In ZTF database there were no exposure ids so we turned that column into a empty column of strings. This allowed the precovery to index the hdf5 file but caused other issues when running the precovery search. When we looked for a specific asteroid all the "mjd_utc" fell on the same night. We need a solution for the datasets that don't have exposure ids.

df5["exposure_id"] = df5["mjd_utc"].apply(lambda x:str(x)) df5.to_hdf('ztf_observations_610_624.h5', key = 'data', mode='w', format='table', encoding = 'utf-8')

This is what we ended up doing so that "exposure_id" could have values based on "mjd.utc"

ntellis commented 2 years ago

To clarify, how much data was indexed for this? Just one night? Were there unique values of mjd_utc for separate exposures, they were just all falling on the same night?

Otherwise I don't see any problem with using the midpoint time of the exposure as a unique identifier for that exposure. I can't see a situation where there would be overlap there, unless there's some truncation on the mjd_utc field you are referring to.

paulobarrera14 commented 2 years ago

This data was indexed over two weeks. Yes there were unique values of mjd_utc for that two week period (In the .hdf5 but not unique values in the indexed file).

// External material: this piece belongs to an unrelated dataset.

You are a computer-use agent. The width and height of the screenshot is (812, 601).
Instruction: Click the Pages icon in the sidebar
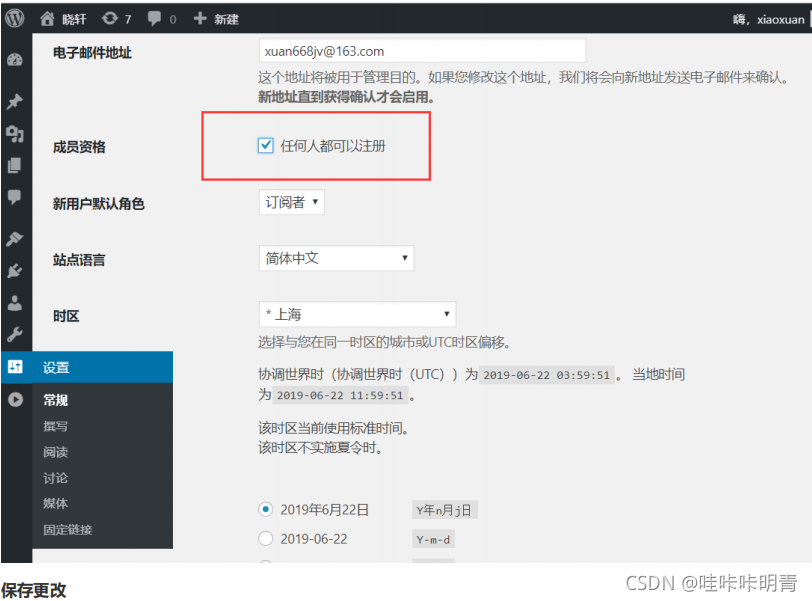tap(13, 163)
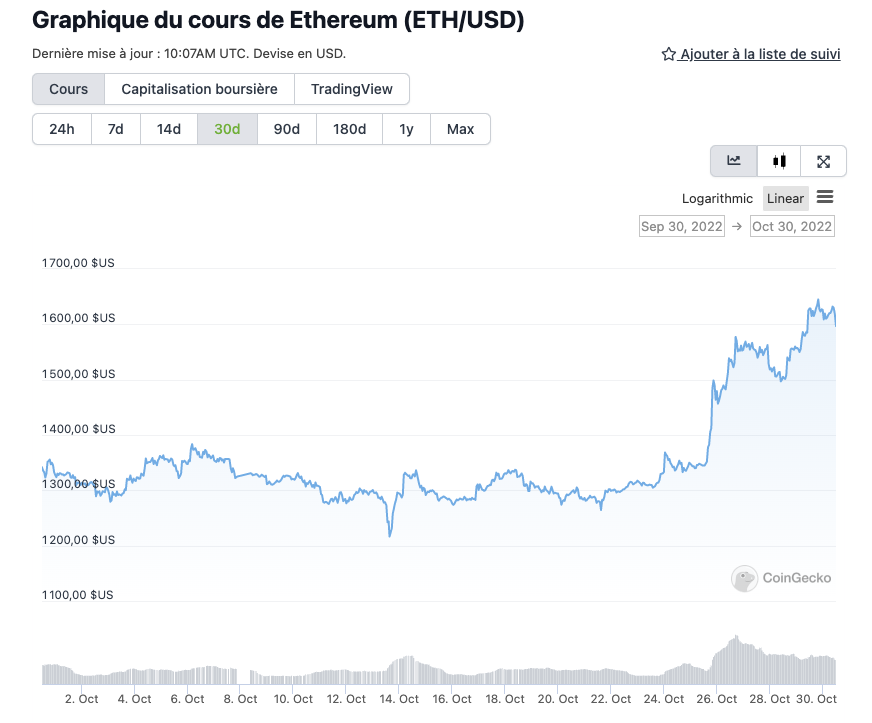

Having the exposure_id column as an empty string caused some error in the indexing so that when I did a search with an extremely high tolerance all the mjd_utcs were 58364.1304861.

Joachim fixed this by adding the code I put above and re-indexing the database and wanted me to file this issue so that its documented/fixed later.

moeyensj commented 2 years ago

The issue is in this function: https://github.com/B612-Asteroid-Institute/precovery/blob/c7ac7d5df3c27a5424090aae7365f46f45298e32/precovery/sourcecatalog.py#L78

The code assumes each exposure has a unique ID, so when we pass an empty string for all exposures then the assumption is that we only loaded in one exposure. The first observation time read is then the only observation time mapped to all indexed observations.

We need to support the LSST use case where each observation in each exposure will have a slightly varying time of observation, implementing that solution could conceivably also fix this issue. Regardless, we will need to come up with an in-house schema to assign exposure IDs when the dataset has none. Or we delegate it to the user.